Page by Page
SQL Server MVP Deep Dives 2, Chapter 8
Although performing page restores isn’t likely to be something that has to be done on a regular basis, anyone working with large databases should at least be familiar with the technique and requirements in case page restores should become necessary. – SQL Server MVP Deep Dives, chapter 8
So far the chapters in Deep Dives 2 have been about design and theory of how databases should be set up. There has been some practical advice and even some tools provided by the authors for accomplishing the concepts they describe, but Gail Shaw’s chapter on Page restores is the first one in the book that provides an end to end solution for a single task. Which is to say, I loved it. I have never had the occasion to perform a page restore, but after reading this chapter I know I have the steps to perform this task at my fingertips.
Ms. Shaw starts by listing the various levels of restores that are possible; Full database restore, Filegroup restore, data file restore, and, as of SQL Server 2005, page restore. A page restore is typically preformed when corruption has been identified within a database using tools such as DBCC CHECKDB. A very larger database can take a lot of offline time to restore, but if you can just restore the corrupt pages you will save time and with Enterprise edition you can do the restore while the database is still online. Gail is quick to point out that a page restore cannot be used to bring data back to a specific point in time, which I have to confess I thought might be a way to use it when I first started reading about this feature. She points out that some other limitations are that the database cannot be in Simple Recovery mode and certain types of pages are not available to be restored; allocation pages, file header pages, and data boot page. I confess that I had to do a little research to determine the function of these different types, but the page restore works for data pages and this is most of the database.

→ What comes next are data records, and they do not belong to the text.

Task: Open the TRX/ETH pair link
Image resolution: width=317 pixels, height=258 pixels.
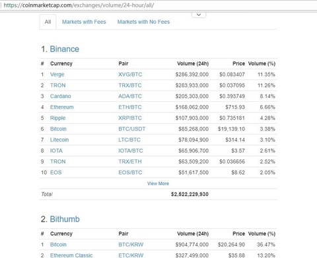Action: 130,161
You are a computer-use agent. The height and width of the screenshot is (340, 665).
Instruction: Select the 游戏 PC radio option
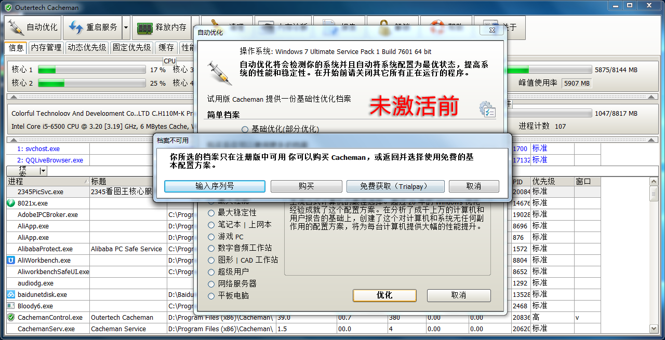(211, 237)

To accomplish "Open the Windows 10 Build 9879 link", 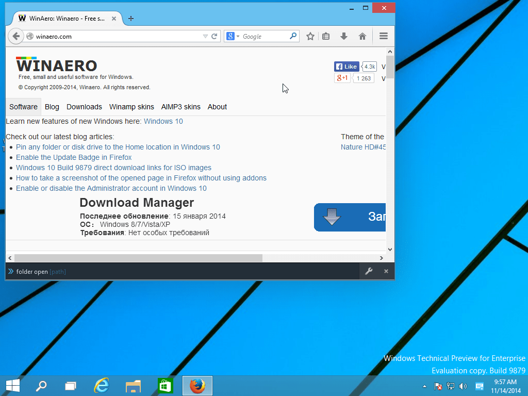I will [113, 168].
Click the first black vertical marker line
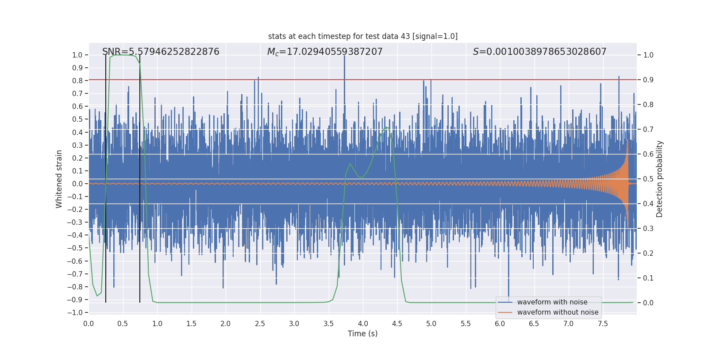 (106, 179)
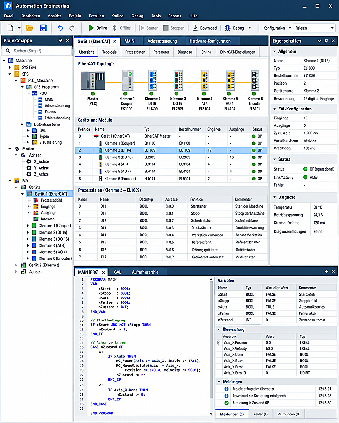Open the Fehler (0) messages tab
The width and height of the screenshot is (339, 423).
point(260,414)
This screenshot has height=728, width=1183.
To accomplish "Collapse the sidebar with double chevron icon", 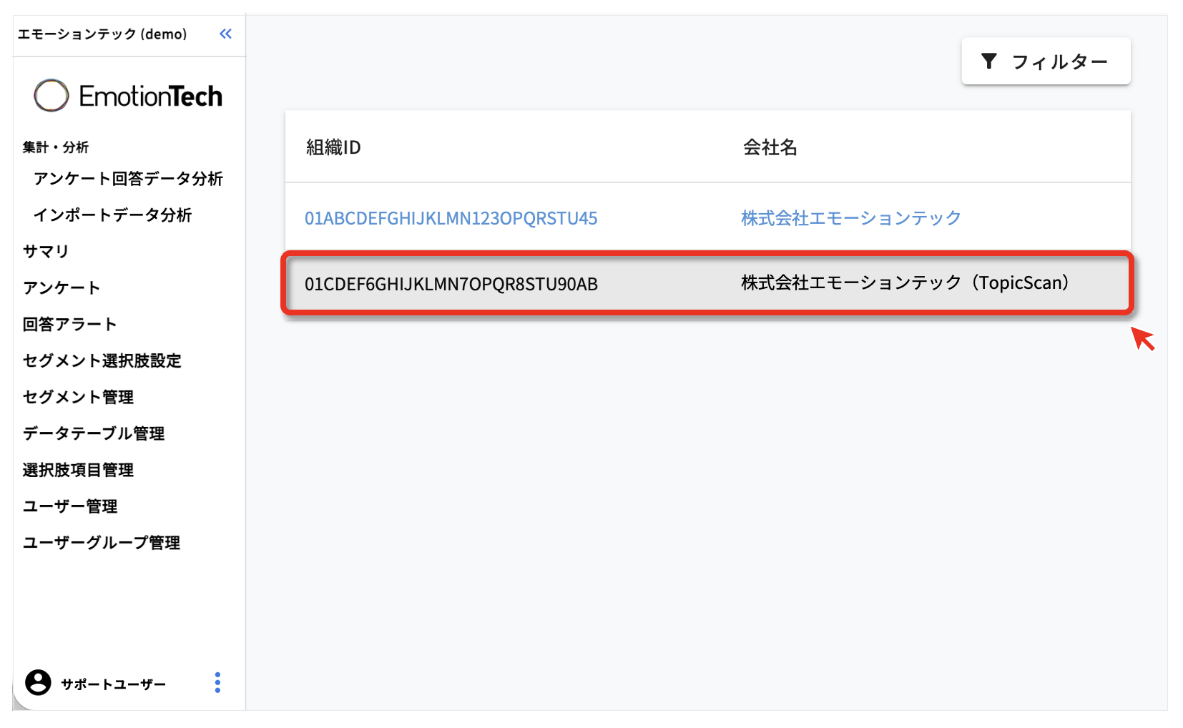I will pyautogui.click(x=225, y=34).
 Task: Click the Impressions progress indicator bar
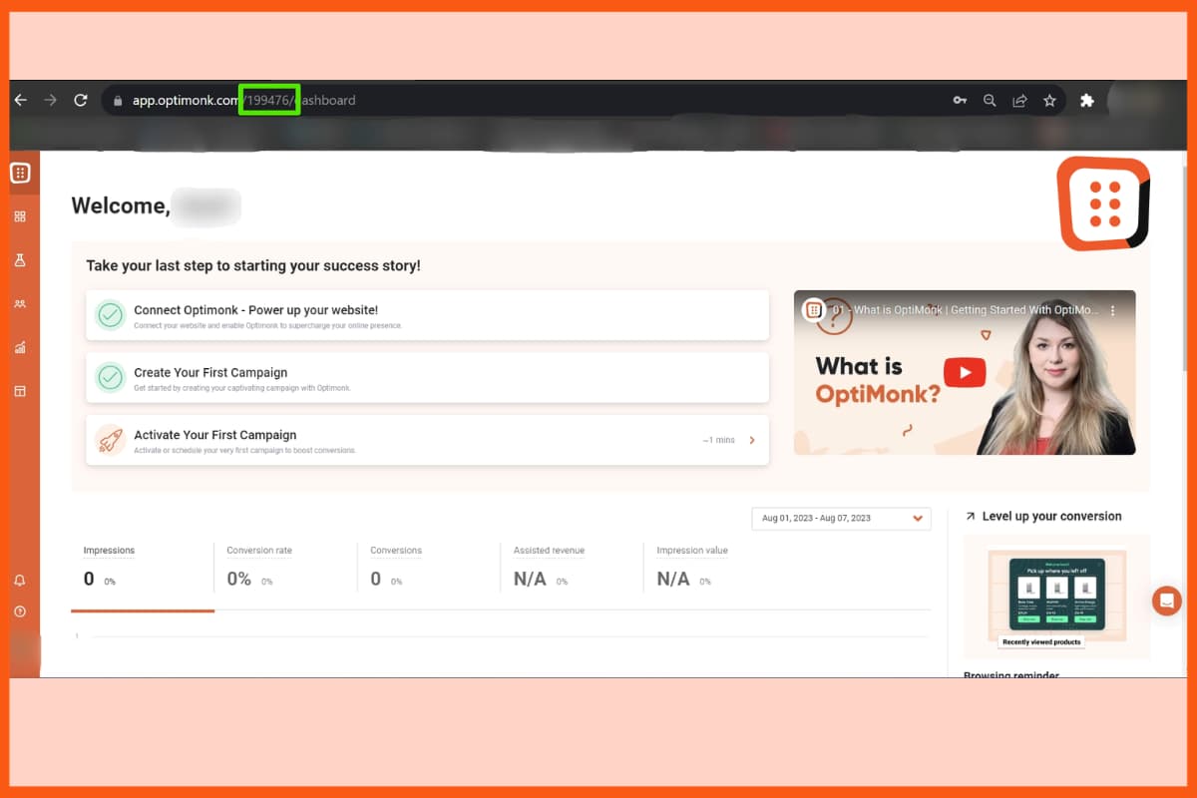point(142,611)
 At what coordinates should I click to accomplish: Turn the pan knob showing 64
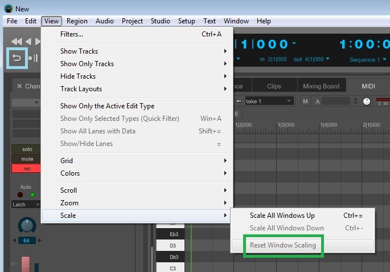pos(27,226)
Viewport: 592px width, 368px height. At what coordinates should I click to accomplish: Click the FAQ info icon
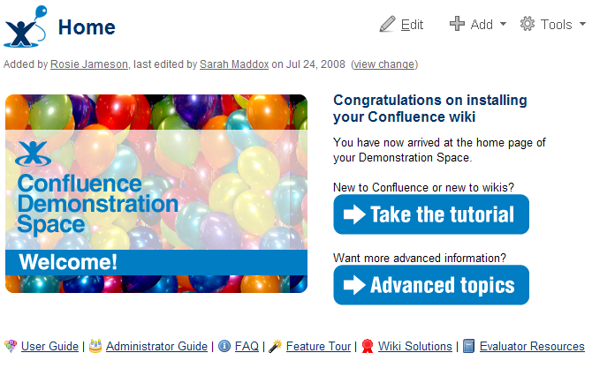coord(224,347)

The intial restore command is very similar to a typical restore command, but you indicate the pages:
RESTORE DATABASE ExampleDB
PAGE = '1:46000','1:46001'
FROM DISK = 'E:\backups\ExampleDB.bak'
The reason you can’t restore to a point in time is that after this restore from the last Full backup, you then need to restore all of the log file backups to bring the database up to the present state. As Ms. Shaw outlines this process she also provides a script to use the backup sets to parse out all of the restore commands. Of course in the next version of SQL Server, SQL Server 2012, the ability to do a page restore from the GUI in Management studio has been added. Ms. Shaw shows a screen shot of how this works in 2012 and points out that it uses the backup sets automatically. And if you don’t trust the GUI in SSMS (I can’t imagine why?) you will have the ability to script out the steps of the GUI wizard.

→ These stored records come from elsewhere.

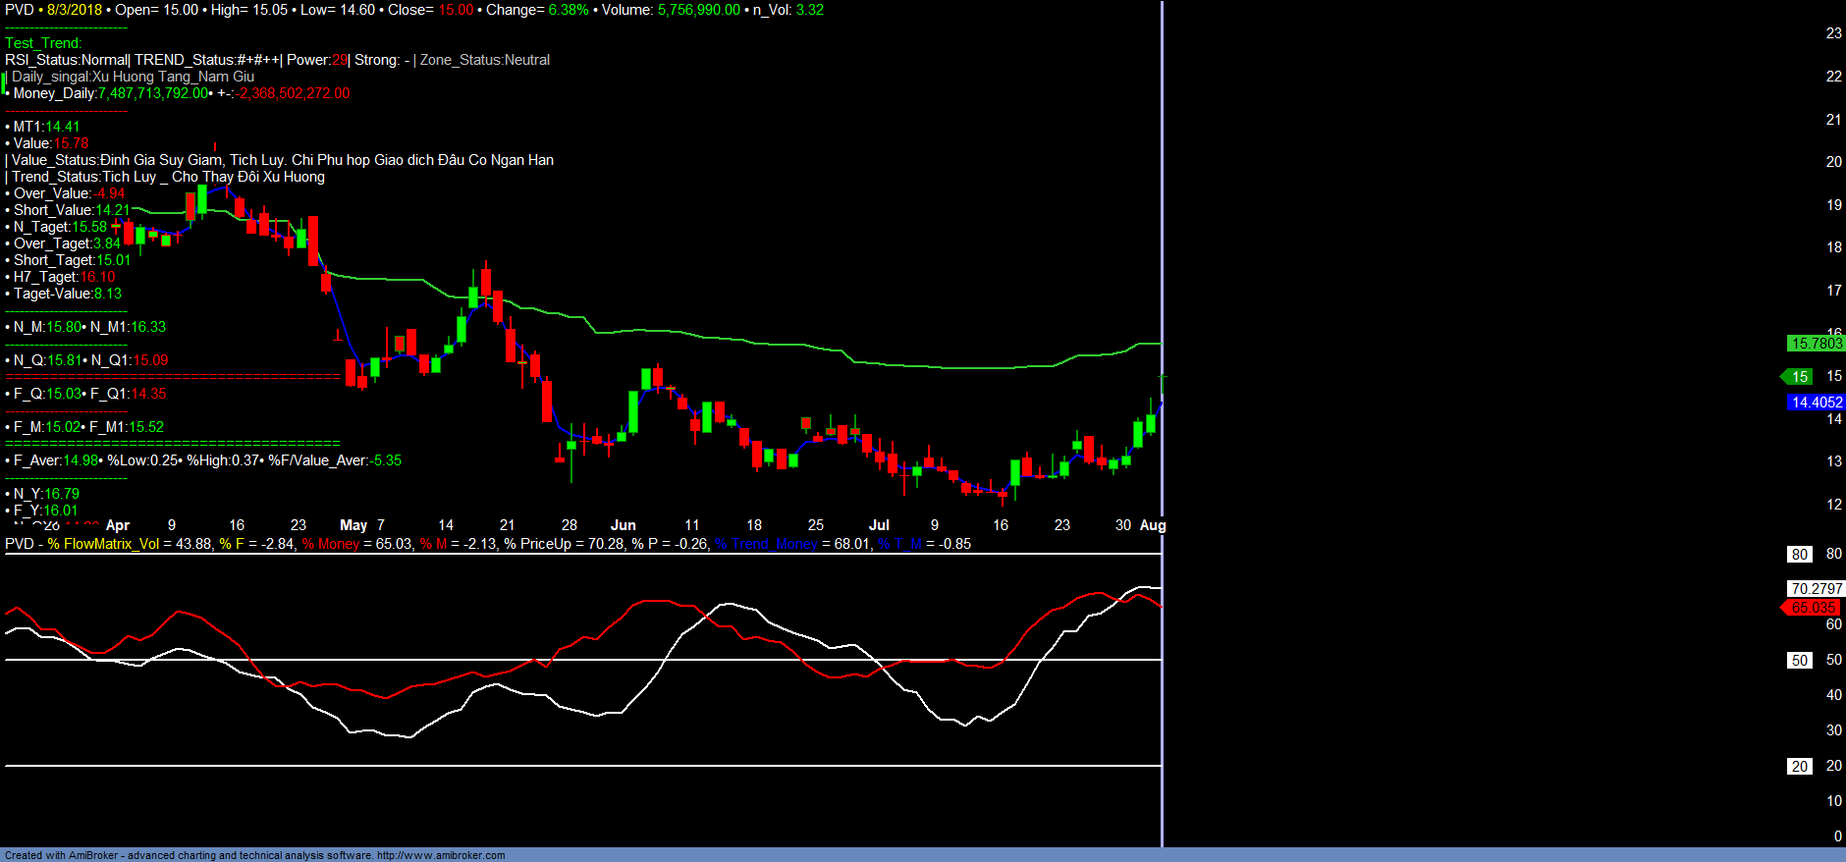Click the boxed 20 level label
The image size is (1846, 862).
tap(1799, 767)
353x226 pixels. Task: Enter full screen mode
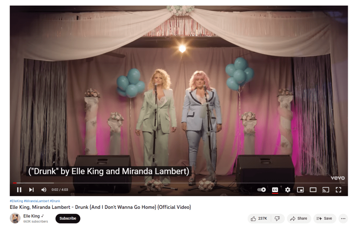[339, 190]
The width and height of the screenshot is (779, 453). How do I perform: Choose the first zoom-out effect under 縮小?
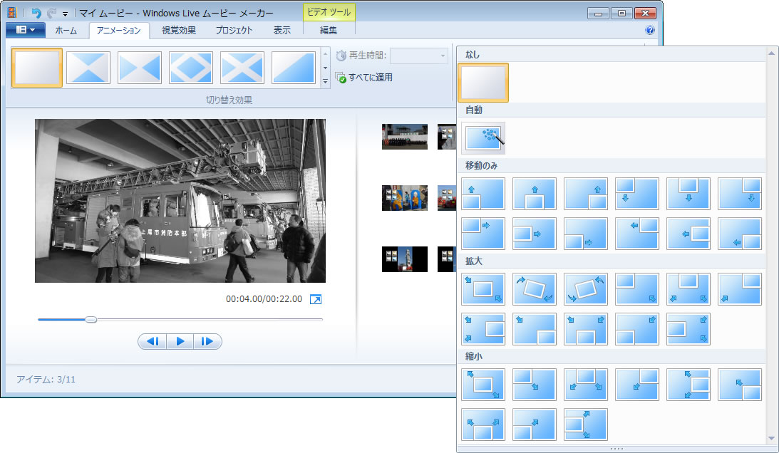(x=483, y=385)
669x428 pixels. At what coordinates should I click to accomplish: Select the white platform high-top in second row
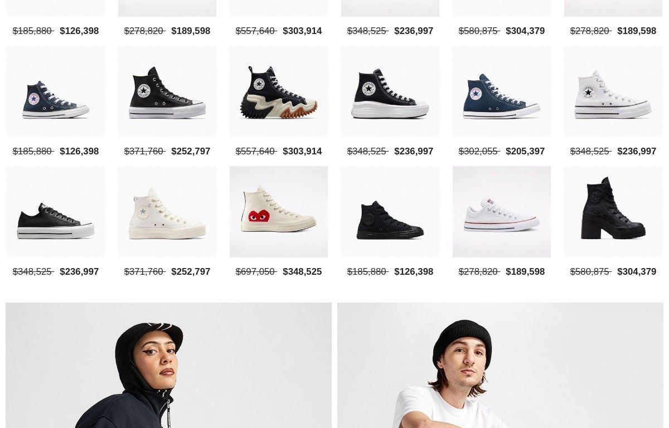pos(613,91)

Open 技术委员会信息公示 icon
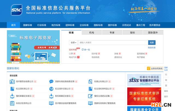tap(12, 81)
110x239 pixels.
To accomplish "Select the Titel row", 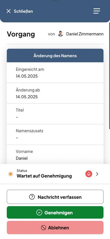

I don’t do much with backups and restores these days, but after I finished reading this chapter I was looking around waiting for some corrupt pages to restore so I could show everyone how it worked.
Chapter Eight SQL Server MVP:
Gail Shaw (B|T) is a database consultant from Johannesburg, South Africa, specializing in performance tuning and database optimization. Before moving to consulting, she worked at a large South African investment bank and was responsible for the performance of the major systems there. Gail is a frequent poster on the SQLServerCentral forums and writes for the same site. She has presented multiple times at both TechEd Africa and the PASS Community Summit. She was awarded MVP for SQL Server in July 2008.